A Estrada (2010) – Encontrado por uma família
O filme de John Hillcoat é tão obscuro quanto sua origem: o romance pós-apocalíptico de Cormac McCarthy sobre um pai e um filho que procuram sobreviver em um mundo tão escasso de comida que muitos humanos se voltaram para o canibalismo. No entanto, há momentos de tranquilidade e graça — uma cena nas ruínas de uma igreja se destaca — nessa narrativa de depravação total. Na cena final do filme, depois que o homem (Viggo Mortensen) morre e o menino (Kodi Smit-McPhee) é deixado sozinho, tudo parece perdido. O menino encontra um homem (Guy Pearce) na praia que oferece levar o menino com ele, em vez de deixá-lo sozinho. Tudo na experiência da criança diz que ele não deveria confiar nele; que ele está melhor sozinho; que nāo se deve confiar em dádivas incondicionais. Mas ele confia no homem e é salvo. O filme termina com o homem, sua esposa e dois filhos adotando o menino como se fosse deles. “Nós estávamos seguindo você, você sabia disso?” a mãe diz. “Nós estávamos tão preocupados com você, mas agora não precisamos nos preocupar com mais nada.”

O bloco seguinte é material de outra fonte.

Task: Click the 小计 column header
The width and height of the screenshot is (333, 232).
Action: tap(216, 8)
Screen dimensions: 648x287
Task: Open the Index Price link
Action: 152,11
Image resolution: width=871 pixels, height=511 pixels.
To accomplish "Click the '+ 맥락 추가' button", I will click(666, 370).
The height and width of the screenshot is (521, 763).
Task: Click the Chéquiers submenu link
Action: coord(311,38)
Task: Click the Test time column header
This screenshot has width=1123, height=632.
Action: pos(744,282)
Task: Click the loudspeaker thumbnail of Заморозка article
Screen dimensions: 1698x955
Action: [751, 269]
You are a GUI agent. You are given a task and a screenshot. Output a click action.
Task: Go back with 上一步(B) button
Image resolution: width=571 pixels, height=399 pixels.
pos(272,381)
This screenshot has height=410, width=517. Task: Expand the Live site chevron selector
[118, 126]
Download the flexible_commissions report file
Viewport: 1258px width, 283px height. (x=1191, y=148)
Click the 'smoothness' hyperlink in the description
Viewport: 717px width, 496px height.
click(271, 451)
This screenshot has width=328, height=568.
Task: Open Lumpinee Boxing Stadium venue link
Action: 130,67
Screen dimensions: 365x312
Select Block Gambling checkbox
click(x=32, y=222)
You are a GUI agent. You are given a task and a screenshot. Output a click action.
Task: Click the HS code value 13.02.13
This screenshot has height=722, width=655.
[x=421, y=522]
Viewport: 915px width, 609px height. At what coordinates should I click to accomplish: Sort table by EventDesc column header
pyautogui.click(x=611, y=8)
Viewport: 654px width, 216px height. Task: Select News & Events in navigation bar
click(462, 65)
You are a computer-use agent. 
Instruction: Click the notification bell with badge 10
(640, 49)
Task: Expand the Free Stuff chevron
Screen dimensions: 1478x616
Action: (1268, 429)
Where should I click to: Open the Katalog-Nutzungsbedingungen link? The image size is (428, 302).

O Resgate do Soldado Ryan (1999) — “Isso não faz o menor sentido.”
O épico da Segunda Guerra Mundial de Steven Spielberg é uma grande operação de resgate. Poucos filmes captam com tanta força o custo da salvação. Muitos personagens morrem, e muito sangue é derramado, tudo para que um (aparentemente sem importância e indigno) soldado (Matt Damon) possa ser salvo. O próprio soldado Ryan não consegue entender. “Não faz nenhum sentido”, diz ele quando o capitão Miller (Tom Hanks) e seu esquadrão o encontram e anunciam sua missão de tirá-lo do perigo. “Por que eu mereço ir? Por que nenhum destes outros caras? Todos eles lutaram tão duro quanto eu”. De fato, não se pode compreender a eleição incondicional; pode-se simplesmente recebê-la com gratidão. No clímax do filme, quando Miller, prestes a morrer, usa suas últimas palavras para dizer a Ryan: “Mereça isso”, nos alegramos por não terem sido estas as palavras finais de Cristo na cruz. Nós sabemos o que o soldado Ryan sem dúvida também sabia naquele momento. Nós nunca podemos merecer uma graça tão maravilhosa.